* **WHAT YOU WILL DO**:
Can you reproduce the listing from the line with "Expand the ACERCA DE dropdown caret" up to and including the line with "Action: (1117, 351)", substituting "Display size" for "Screen dimensions" and keeping everything else the same?

Word and element locating data
* START *

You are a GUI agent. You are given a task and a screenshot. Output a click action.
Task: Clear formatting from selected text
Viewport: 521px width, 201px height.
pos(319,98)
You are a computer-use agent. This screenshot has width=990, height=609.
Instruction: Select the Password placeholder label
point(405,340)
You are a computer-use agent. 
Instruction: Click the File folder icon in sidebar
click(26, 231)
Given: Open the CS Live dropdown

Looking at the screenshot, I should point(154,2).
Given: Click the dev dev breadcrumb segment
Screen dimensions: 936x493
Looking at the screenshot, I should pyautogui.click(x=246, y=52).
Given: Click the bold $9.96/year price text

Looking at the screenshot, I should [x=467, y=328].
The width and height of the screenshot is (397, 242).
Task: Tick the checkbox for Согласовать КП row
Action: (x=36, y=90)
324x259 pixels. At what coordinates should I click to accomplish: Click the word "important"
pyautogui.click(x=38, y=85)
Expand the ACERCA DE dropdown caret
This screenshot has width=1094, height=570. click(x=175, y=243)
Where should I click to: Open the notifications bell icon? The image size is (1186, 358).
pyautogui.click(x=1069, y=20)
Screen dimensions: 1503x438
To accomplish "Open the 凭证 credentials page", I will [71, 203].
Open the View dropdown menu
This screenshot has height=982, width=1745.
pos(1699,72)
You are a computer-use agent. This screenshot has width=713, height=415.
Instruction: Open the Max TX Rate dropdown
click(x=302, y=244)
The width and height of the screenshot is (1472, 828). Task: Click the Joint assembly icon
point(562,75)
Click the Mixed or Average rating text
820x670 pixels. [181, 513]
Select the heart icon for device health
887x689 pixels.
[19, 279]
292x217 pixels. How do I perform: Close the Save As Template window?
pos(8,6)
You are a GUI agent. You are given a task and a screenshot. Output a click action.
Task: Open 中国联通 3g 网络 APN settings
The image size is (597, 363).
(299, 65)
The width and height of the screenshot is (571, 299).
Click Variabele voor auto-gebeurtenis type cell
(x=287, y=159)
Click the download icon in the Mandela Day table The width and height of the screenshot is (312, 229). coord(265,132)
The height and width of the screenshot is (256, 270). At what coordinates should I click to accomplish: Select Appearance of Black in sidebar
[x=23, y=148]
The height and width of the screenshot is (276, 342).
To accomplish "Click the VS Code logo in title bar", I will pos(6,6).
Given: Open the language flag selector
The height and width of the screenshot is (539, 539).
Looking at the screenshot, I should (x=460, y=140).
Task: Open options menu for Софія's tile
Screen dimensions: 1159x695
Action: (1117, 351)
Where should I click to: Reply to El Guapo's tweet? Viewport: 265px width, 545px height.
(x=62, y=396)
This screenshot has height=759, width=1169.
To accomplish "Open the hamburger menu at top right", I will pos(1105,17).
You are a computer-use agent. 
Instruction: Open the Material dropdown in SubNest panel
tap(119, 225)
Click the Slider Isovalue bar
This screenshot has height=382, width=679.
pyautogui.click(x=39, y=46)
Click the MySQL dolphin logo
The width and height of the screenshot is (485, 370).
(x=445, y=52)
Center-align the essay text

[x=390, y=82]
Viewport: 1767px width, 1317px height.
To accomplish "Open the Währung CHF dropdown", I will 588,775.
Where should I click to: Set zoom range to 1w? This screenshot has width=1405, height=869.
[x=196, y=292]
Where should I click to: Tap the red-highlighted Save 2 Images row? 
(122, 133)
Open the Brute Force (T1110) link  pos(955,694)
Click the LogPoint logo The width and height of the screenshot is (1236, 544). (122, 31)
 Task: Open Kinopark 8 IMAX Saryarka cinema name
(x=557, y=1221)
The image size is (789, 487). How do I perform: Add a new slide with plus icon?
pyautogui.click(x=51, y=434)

* END *

* **ANSWER**:
Expand the ACERCA DE dropdown caret
This screenshot has width=1094, height=570. click(x=175, y=243)
Where should I click to: Open the notifications bell icon? The image size is (1186, 358).
pyautogui.click(x=1069, y=20)
Display size: 1503x438
To accomplish "Open the 凭证 credentials page", I will [71, 203].
Open the View dropdown menu
This screenshot has height=982, width=1745.
pos(1699,72)
You are a computer-use agent. This screenshot has width=713, height=415.
Instruction: Open the Max TX Rate dropdown
click(x=302, y=244)
The width and height of the screenshot is (1472, 828). Task: Click the Joint assembly icon
point(562,75)
Click the Mixed or Average rating text
820x670 pixels. [181, 513]
Select the heart icon for device health
887x689 pixels.
[19, 279]
292x217 pixels. How do I perform: Close the Save As Template window?
pos(8,6)
You are a GUI agent. You are given a task and a screenshot. Output a click action.
Task: Open 中国联通 3g 网络 APN settings
The image size is (597, 363).
(299, 65)
The width and height of the screenshot is (571, 299).
Click Variabele voor auto-gebeurtenis type cell
(x=287, y=159)
Click the download icon in the Mandela Day table The width and height of the screenshot is (312, 229). coord(265,132)
The height and width of the screenshot is (256, 270). At what coordinates should I click to accomplish: Select Appearance of Black in sidebar
[x=23, y=148]
The height and width of the screenshot is (276, 342).
To accomplish "Click the VS Code logo in title bar", I will pos(6,6).
Given: Open the language flag selector
The height and width of the screenshot is (539, 539).
Looking at the screenshot, I should (x=460, y=140).
Task: Open options menu for Софія's tile
Display size: 1159x695
Action: (1117, 351)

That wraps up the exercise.